**DIRECTION**: Write out the data below again, replacing "GUI agent" with "interface agent" wherever it occurs and changing nothing else.

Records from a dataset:

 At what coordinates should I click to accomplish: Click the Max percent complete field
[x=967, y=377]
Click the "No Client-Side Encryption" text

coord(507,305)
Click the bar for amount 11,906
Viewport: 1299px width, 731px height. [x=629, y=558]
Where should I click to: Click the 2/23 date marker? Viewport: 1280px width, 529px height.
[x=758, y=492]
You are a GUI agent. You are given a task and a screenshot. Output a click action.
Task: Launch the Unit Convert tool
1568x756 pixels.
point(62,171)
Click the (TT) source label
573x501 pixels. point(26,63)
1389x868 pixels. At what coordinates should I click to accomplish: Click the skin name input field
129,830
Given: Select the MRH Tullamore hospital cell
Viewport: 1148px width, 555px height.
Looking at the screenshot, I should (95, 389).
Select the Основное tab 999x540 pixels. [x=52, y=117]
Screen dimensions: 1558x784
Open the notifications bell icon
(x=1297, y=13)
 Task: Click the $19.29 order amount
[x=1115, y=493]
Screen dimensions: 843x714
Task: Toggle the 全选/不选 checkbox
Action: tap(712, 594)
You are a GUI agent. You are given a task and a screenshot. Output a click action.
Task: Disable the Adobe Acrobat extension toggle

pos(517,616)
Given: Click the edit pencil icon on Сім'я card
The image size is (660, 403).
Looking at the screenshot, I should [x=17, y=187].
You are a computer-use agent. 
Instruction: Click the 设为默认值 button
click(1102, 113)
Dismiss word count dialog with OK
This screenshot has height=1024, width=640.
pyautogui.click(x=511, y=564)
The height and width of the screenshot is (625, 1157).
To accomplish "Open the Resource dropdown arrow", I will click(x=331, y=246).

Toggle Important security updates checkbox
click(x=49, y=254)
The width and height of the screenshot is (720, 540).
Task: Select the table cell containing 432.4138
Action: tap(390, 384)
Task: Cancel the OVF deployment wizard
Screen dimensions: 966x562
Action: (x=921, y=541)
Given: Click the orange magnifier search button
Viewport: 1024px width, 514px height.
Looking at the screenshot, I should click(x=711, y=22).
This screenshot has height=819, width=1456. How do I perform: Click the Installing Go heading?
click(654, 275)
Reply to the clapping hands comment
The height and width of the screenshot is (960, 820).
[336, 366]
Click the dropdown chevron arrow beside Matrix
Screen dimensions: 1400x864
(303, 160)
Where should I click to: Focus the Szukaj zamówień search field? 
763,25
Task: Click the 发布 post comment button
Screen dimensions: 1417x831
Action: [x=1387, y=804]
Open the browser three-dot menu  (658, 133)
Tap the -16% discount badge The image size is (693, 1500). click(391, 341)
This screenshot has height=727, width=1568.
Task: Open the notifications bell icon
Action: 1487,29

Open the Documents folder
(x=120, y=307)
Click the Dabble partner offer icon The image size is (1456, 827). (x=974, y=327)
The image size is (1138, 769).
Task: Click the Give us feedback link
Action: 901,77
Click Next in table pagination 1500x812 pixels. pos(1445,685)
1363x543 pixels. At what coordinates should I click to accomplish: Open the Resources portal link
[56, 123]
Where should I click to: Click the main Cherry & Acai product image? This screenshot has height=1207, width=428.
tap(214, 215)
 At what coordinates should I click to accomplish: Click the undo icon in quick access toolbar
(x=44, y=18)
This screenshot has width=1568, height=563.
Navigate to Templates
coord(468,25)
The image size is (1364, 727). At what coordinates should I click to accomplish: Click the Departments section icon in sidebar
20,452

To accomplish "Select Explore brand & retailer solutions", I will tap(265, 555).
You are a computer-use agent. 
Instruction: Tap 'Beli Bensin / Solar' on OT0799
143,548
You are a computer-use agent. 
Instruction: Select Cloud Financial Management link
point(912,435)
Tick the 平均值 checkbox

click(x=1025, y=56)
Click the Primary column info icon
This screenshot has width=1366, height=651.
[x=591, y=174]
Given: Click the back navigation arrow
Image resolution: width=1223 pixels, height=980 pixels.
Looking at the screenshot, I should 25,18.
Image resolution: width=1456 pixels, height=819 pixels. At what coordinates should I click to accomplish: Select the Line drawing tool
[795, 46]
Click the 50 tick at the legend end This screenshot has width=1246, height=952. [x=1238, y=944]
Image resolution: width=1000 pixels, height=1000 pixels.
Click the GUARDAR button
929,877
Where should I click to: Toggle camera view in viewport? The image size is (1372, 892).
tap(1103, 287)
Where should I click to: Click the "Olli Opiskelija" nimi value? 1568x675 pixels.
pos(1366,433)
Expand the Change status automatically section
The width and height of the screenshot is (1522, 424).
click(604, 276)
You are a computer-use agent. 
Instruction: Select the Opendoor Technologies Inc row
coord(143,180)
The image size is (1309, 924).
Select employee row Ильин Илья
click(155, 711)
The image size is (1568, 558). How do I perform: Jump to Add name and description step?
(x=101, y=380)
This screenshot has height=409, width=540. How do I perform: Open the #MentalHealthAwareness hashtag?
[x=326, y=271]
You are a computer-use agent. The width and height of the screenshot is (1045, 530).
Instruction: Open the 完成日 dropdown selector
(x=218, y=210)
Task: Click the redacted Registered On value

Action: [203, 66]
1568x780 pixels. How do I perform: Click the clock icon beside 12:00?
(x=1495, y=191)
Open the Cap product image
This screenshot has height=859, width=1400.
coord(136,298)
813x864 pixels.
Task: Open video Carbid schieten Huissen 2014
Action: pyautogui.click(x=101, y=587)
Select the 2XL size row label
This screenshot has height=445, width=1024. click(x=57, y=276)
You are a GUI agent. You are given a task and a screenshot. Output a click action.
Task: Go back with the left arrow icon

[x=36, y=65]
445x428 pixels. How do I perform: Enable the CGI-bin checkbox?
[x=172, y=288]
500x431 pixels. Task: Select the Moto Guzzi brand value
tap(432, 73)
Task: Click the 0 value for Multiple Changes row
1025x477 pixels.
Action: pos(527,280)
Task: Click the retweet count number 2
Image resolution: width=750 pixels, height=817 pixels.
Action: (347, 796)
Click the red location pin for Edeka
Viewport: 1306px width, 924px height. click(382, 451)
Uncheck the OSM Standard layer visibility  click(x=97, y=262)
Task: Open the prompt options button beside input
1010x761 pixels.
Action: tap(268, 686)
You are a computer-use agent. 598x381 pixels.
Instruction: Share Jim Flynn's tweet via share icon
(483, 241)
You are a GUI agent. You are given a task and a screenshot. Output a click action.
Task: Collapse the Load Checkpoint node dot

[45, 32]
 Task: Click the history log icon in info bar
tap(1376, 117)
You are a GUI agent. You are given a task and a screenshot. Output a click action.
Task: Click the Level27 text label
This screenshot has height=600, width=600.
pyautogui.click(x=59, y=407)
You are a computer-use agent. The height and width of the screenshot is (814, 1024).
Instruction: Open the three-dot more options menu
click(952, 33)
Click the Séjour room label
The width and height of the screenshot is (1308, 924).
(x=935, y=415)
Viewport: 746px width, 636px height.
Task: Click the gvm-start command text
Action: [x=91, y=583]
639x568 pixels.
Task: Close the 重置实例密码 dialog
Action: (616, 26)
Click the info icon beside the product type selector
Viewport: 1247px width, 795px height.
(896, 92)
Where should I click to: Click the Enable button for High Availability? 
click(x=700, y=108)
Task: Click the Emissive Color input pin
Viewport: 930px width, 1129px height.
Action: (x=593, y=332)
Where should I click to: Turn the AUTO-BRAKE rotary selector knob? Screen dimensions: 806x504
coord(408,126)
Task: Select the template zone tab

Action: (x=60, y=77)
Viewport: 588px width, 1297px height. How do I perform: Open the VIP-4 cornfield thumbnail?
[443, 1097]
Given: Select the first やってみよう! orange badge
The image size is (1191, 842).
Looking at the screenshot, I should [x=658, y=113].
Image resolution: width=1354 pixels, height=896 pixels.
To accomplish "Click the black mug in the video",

**THE COMPLETED TASK**:
 At what coordinates should I click to accomplish: Click the Max percent complete field
[x=967, y=377]
Click the "No Client-Side Encryption" text

coord(507,305)
Click the bar for amount 11,906
Viewport: 1299px width, 731px height. [x=629, y=558]
Where should I click to: Click the 2/23 date marker? Viewport: 1280px width, 529px height.
[x=758, y=492]
You are a interface agent. You are given a task and a screenshot. Output a click action.
Task: Launch the Unit Convert tool
1568x756 pixels.
point(62,171)
Click the (TT) source label
573x501 pixels. point(26,63)
1389x868 pixels. At what coordinates should I click to accomplish: Click the skin name input field
129,830
Given: Select the MRH Tullamore hospital cell
Viewport: 1148px width, 555px height.
Looking at the screenshot, I should (95, 389).
Select the Основное tab 999x540 pixels. [x=52, y=117]
Screen dimensions: 1558x784
Open the notifications bell icon
(x=1297, y=13)
 Task: Click the $19.29 order amount
[x=1115, y=493]
Screen dimensions: 843x714
Task: Toggle the 全选/不选 checkbox
Action: tap(712, 594)
You are a interface agent. You are given a task and a screenshot. Output a click action.
Task: Disable the Adobe Acrobat extension toggle

pos(517,616)
Given: Click the edit pencil icon on Сім'я card
The image size is (660, 403).
Looking at the screenshot, I should [x=17, y=187].
You are a computer-use agent. 
Instruction: Click the 设为默认值 button
click(1102, 113)
Dismiss word count dialog with OK
This screenshot has height=1024, width=640.
pyautogui.click(x=511, y=564)
The height and width of the screenshot is (625, 1157).
To accomplish "Open the Resource dropdown arrow", I will click(x=331, y=246).

Toggle Important security updates checkbox
click(x=49, y=254)
The width and height of the screenshot is (720, 540).
Task: Select the table cell containing 432.4138
Action: tap(390, 384)
Task: Cancel the OVF deployment wizard
Screen dimensions: 966x562
Action: (x=921, y=541)
Given: Click the orange magnifier search button
Viewport: 1024px width, 514px height.
Looking at the screenshot, I should click(x=711, y=22).
This screenshot has height=819, width=1456. How do I perform: Click the Installing Go heading?
click(654, 275)
Reply to the clapping hands comment
The height and width of the screenshot is (960, 820).
[336, 366]
Click the dropdown chevron arrow beside Matrix
Screen dimensions: 1400x864
(303, 160)
Where should I click to: Focus the Szukaj zamówień search field? 
763,25
Task: Click the 发布 post comment button
Screen dimensions: 1417x831
Action: [x=1387, y=804]
Open the browser three-dot menu  (658, 133)
Tap the -16% discount badge The image size is (693, 1500). click(391, 341)
This screenshot has height=727, width=1568.
Task: Open the notifications bell icon
Action: 1487,29

Open the Documents folder
(x=120, y=307)
Click the Dabble partner offer icon The image size is (1456, 827). (x=974, y=327)
The image size is (1138, 769).
Task: Click the Give us feedback link
Action: 901,77
Click Next in table pagination 1500x812 pixels. pos(1445,685)
1363x543 pixels. At what coordinates should I click to accomplish: Open the Resources portal link
[56, 123]
Where should I click to: Click the main Cherry & Acai product image? This screenshot has height=1207, width=428.
tap(214, 215)
 At what coordinates should I click to accomplish: Click the undo icon in quick access toolbar
(x=44, y=18)
This screenshot has width=1568, height=563.
Navigate to Templates
coord(468,25)
The image size is (1364, 727). At what coordinates should I click to accomplish: Click the Departments section icon in sidebar
20,452

To accomplish "Select Explore brand & retailer solutions", I will tap(265, 555).
You are a computer-use agent. 
Instruction: Tap 'Beli Bensin / Solar' on OT0799
143,548
You are a computer-use agent. 
Instruction: Select Cloud Financial Management link
point(912,435)
Tick the 平均值 checkbox

click(x=1025, y=56)
Click the Primary column info icon
This screenshot has width=1366, height=651.
[x=591, y=174]
Given: Click the back navigation arrow
Image resolution: width=1223 pixels, height=980 pixels.
Looking at the screenshot, I should 25,18.
Image resolution: width=1456 pixels, height=819 pixels. At what coordinates should I click to accomplish: Select the Line drawing tool
[795, 46]
Click the 50 tick at the legend end This screenshot has width=1246, height=952. [x=1238, y=944]
Image resolution: width=1000 pixels, height=1000 pixels.
Click the GUARDAR button
929,877
Where should I click to: Toggle camera view in viewport? The image size is (1372, 892).
tap(1103, 287)
Where should I click to: Click the "Olli Opiskelija" nimi value? 1568x675 pixels.
pos(1366,433)
Expand the Change status automatically section
The width and height of the screenshot is (1522, 424).
click(604, 276)
You are a computer-use agent. 
Instruction: Select the Opendoor Technologies Inc row
coord(143,180)
The image size is (1309, 924).
Select employee row Ильин Илья
click(155, 711)
The image size is (1568, 558). How do I perform: Jump to Add name and description step?
(x=101, y=380)
This screenshot has height=409, width=540. How do I perform: Open the #MentalHealthAwareness hashtag?
[x=326, y=271]
You are a computer-use agent. The width and height of the screenshot is (1045, 530).
Instruction: Open the 完成日 dropdown selector
(x=218, y=210)
Task: Click the redacted Registered On value

Action: [203, 66]
1568x780 pixels. How do I perform: Click the clock icon beside 12:00?
(x=1495, y=191)
Open the Cap product image
This screenshot has height=859, width=1400.
coord(136,298)
813x864 pixels.
Task: Open video Carbid schieten Huissen 2014
Action: pyautogui.click(x=101, y=587)
Select the 2XL size row label
This screenshot has height=445, width=1024. click(x=57, y=276)
You are a interface agent. You are given a task and a screenshot. Output a click action.
Task: Go back with the left arrow icon

[x=36, y=65]
445x428 pixels. How do I perform: Enable the CGI-bin checkbox?
[x=172, y=288]
500x431 pixels. Task: Select the Moto Guzzi brand value
tap(432, 73)
Task: Click the 0 value for Multiple Changes row
1025x477 pixels.
Action: pos(527,280)
Task: Click the retweet count number 2
Image resolution: width=750 pixels, height=817 pixels.
Action: (347, 796)
Click the red location pin for Edeka
Viewport: 1306px width, 924px height. click(382, 451)
Uncheck the OSM Standard layer visibility  click(x=97, y=262)
Task: Open the prompt options button beside input
1010x761 pixels.
Action: tap(268, 686)
You are a computer-use agent. 598x381 pixels.
Instruction: Share Jim Flynn's tweet via share icon
(483, 241)
You are a interface agent. You are given a task and a screenshot. Output a click action.
Task: Collapse the Load Checkpoint node dot

[45, 32]
 Task: Click the history log icon in info bar
tap(1376, 117)
You are a interface agent. You are given a task and a screenshot. Output a click action.
Task: Click the Level27 text label
This screenshot has height=600, width=600.
pyautogui.click(x=59, y=407)
You are a computer-use agent. The height and width of the screenshot is (814, 1024).
Instruction: Open the three-dot more options menu
click(952, 33)
Click the Séjour room label
The width and height of the screenshot is (1308, 924).
(x=935, y=415)
Viewport: 746px width, 636px height.
Task: Click the gvm-start command text
Action: [x=91, y=583]
639x568 pixels.
Task: Close the 重置实例密码 dialog
Action: (616, 26)
Click the info icon beside the product type selector
Viewport: 1247px width, 795px height.
(896, 92)
Where should I click to: Click the Enable button for High Availability? 
click(x=700, y=108)
Task: Click the Emissive Color input pin
Viewport: 930px width, 1129px height.
Action: (x=593, y=332)
Where should I click to: Turn the AUTO-BRAKE rotary selector knob? Screen dimensions: 806x504
coord(408,126)
Task: Select the template zone tab

Action: (x=60, y=77)
Viewport: 588px width, 1297px height. How do I perform: Open the VIP-4 cornfield thumbnail?
[443, 1097]
Given: Select the first やってみよう! orange badge
The image size is (1191, 842).
Looking at the screenshot, I should [x=658, y=113].
Image resolution: width=1354 pixels, height=896 pixels.
To accomplish "Click the black mug in the video",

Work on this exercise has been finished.